§ TRY IT: Only the lines from the start of the data below through the line that contains "Given: Select column F header" are to be copied, exactly and without pictures.

§ RECORDS FOR THE TASK:
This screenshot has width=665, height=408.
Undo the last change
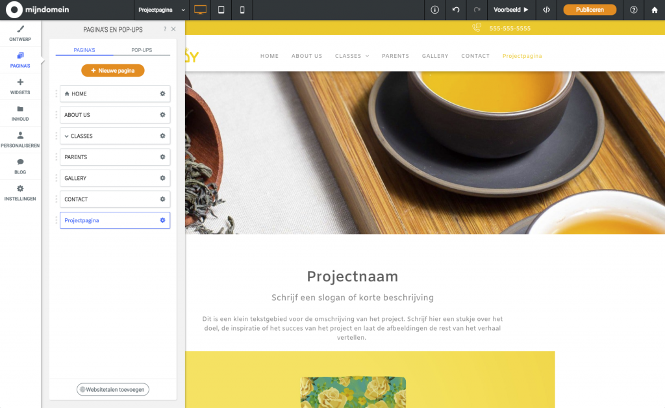coord(455,10)
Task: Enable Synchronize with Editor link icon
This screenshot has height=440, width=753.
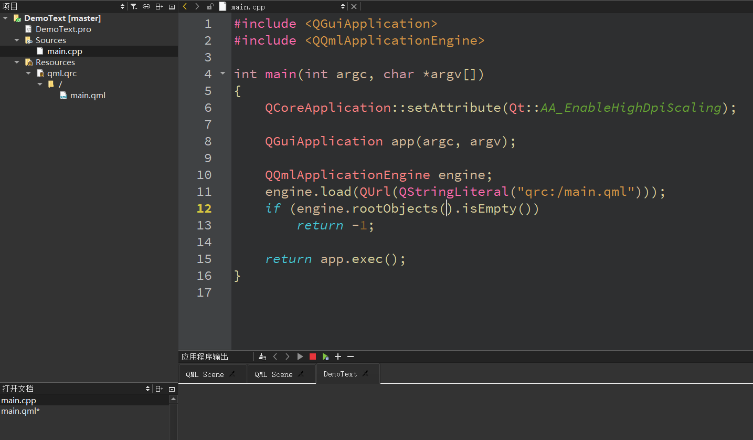Action: [145, 6]
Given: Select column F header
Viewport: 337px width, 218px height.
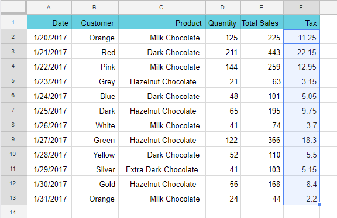Looking at the screenshot, I should tap(301, 8).
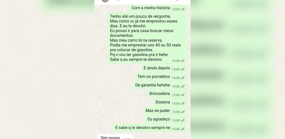The width and height of the screenshot is (285, 139).
Task: Click read receipt on 'Com a minha história'
Action: [183, 9]
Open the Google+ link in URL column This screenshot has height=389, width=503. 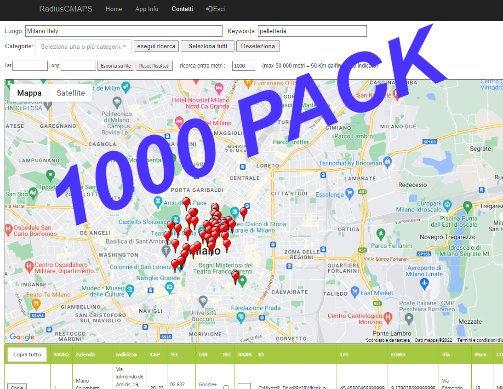coord(207,384)
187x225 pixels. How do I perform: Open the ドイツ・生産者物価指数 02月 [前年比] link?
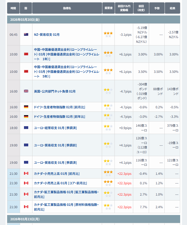point(59,116)
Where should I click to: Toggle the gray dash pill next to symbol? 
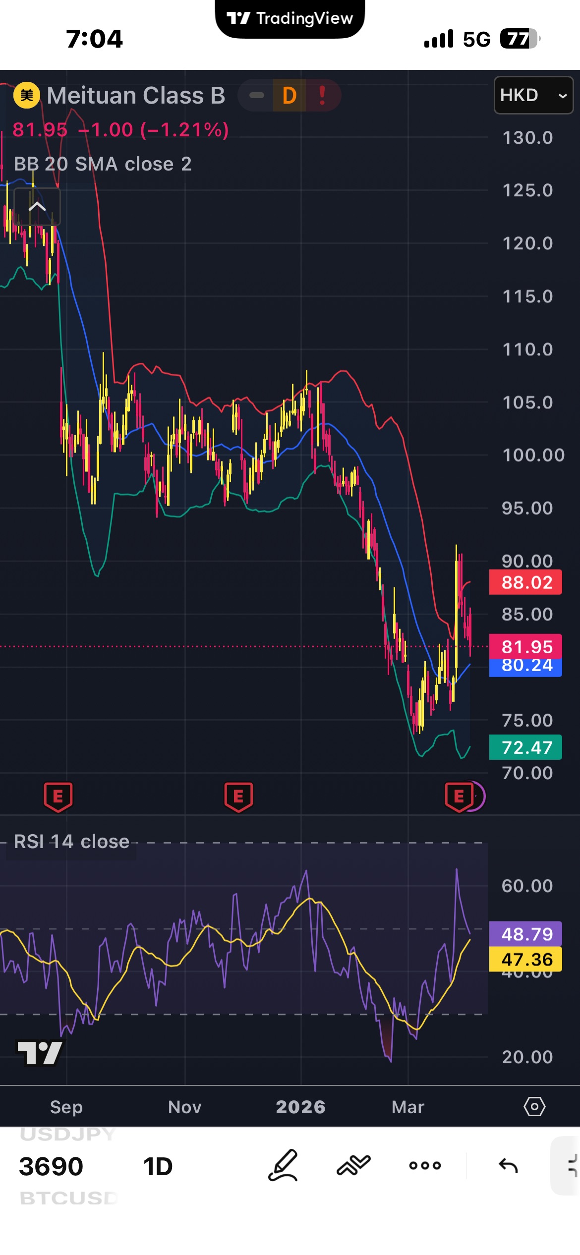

§ TASK SOLUTION:
This screenshot has width=665, height=408.
Undo the last change
coord(455,10)
Task: Enable Synchronize with Editor link icon
This screenshot has height=440, width=753.
Action: [145, 6]
Given: Select column F header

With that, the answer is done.